* Alıştırma Metni:

Ölüme dair [21 Nisan 2000 Cuma]

Ölüme dair

Yaşayanlara yazılır “ölüme dair” yazılar… Ölüme dair yazılar “yaşayanları” arar durur; çünkü ölülerin, ölüme dair yazıları okumaya ihtiyacı yoktur!
Yaşayanlara yazılır “ölüme dair” yazılar…
Ve bütün ölüme dair yazıları “diriler” yazar; ölmemişlere ölüme dair bir kaç söz söylemek için!

Dirilerin “ölmemiş olanları” anlamaya çalışır ölüme dair yazıların anlattıklarını…
Ve ölülerin “yaşayanları”dır aslında bizlere suni teneffüs yaptıran!..
Yaşayanlara yazılır “ölüme dair” yazılar…
Ölüme dair yazıları da “yaşayanlar” anlar!
Yaşamak; “sonsuzlukla barışmaktır” aslında; ve bilmem nasıl yaşar “tek hayat”a mahkum olanlar?..

Ölüme dair yazmak ve ölüme dair okumak; bir ölünün karanlık odasında havasızlıktan boğulmakdan ziyade, ölümün penceresini açmak ve ordan bir “ödünç” nefes solumaktır…
Sonra solmaktır yaz güneşine dayanamayan laleler gibi!
Ama en güzeli; müjdeler almaktır…
Müjdeler almaktır.

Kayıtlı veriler

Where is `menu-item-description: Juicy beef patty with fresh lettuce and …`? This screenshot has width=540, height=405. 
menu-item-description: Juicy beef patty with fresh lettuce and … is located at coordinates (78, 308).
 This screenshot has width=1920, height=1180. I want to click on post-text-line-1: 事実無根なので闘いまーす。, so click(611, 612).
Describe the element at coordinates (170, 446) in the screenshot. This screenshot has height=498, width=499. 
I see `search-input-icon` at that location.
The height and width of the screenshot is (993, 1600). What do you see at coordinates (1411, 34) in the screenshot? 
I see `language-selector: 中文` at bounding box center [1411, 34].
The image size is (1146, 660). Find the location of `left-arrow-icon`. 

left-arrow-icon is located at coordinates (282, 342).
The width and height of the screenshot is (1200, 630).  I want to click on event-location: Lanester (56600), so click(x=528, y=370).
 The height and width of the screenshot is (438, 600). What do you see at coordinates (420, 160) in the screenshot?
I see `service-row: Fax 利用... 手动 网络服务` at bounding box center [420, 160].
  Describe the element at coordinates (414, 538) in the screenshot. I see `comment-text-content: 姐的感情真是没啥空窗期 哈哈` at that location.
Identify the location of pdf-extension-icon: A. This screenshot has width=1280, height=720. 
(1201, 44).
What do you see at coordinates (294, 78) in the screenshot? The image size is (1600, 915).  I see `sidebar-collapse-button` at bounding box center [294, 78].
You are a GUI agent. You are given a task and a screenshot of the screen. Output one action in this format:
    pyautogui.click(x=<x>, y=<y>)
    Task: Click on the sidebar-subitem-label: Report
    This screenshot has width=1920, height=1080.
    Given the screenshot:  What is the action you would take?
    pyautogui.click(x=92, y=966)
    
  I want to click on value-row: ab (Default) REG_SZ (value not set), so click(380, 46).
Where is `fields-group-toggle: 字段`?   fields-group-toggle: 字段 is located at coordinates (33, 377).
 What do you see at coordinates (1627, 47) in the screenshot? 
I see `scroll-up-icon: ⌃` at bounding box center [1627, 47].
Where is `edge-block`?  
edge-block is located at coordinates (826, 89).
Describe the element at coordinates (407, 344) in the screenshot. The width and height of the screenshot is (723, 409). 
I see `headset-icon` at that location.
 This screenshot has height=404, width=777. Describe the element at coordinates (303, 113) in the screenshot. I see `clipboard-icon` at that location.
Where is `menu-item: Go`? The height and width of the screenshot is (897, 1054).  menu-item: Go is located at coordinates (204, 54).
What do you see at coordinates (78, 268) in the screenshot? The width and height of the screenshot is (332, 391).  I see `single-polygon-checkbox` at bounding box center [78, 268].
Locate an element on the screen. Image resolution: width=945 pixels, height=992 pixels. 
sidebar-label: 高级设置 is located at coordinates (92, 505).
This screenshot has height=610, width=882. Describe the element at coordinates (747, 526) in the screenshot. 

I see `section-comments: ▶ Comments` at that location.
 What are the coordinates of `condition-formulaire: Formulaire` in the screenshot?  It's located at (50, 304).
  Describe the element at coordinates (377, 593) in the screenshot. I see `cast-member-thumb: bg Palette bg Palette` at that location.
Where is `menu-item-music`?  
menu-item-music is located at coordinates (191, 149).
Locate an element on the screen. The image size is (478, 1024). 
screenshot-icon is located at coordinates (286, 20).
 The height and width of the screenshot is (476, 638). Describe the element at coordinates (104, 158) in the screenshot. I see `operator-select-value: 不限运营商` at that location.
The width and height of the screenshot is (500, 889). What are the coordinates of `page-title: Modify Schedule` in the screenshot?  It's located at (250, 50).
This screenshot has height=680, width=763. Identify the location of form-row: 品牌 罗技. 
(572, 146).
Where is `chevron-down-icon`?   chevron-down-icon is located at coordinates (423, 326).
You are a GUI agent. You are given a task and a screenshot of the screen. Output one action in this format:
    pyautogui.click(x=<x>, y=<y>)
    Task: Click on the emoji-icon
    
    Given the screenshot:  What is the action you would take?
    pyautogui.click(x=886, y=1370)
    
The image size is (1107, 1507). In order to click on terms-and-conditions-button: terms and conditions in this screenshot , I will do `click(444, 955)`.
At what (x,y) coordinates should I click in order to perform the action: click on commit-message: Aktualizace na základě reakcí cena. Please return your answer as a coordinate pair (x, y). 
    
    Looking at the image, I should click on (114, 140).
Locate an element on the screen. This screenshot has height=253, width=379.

* Alıştırma Ayrıntıları:
Alıştırma metnine göre bütün ölüme dair yazıları kimler yazar?

* Yazılı Yanıt:
Bütün ölüme dair yazıları diriler yazar.